◆ Problem statement
Print the listing once more, exactly as it stands.
────────────────────
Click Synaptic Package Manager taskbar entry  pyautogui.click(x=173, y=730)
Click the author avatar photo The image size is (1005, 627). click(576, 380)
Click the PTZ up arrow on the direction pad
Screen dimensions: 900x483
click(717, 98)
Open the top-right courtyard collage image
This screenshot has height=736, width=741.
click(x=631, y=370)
────────────────────
◆ Task answer
Click Synaptic Package Manager taskbar entry  pyautogui.click(x=173, y=730)
Click the author avatar photo The image size is (1005, 627). click(576, 380)
Click the PTZ up arrow on the direction pad
Screen dimensions: 900x483
click(717, 98)
Open the top-right courtyard collage image
This screenshot has height=736, width=741.
click(x=631, y=370)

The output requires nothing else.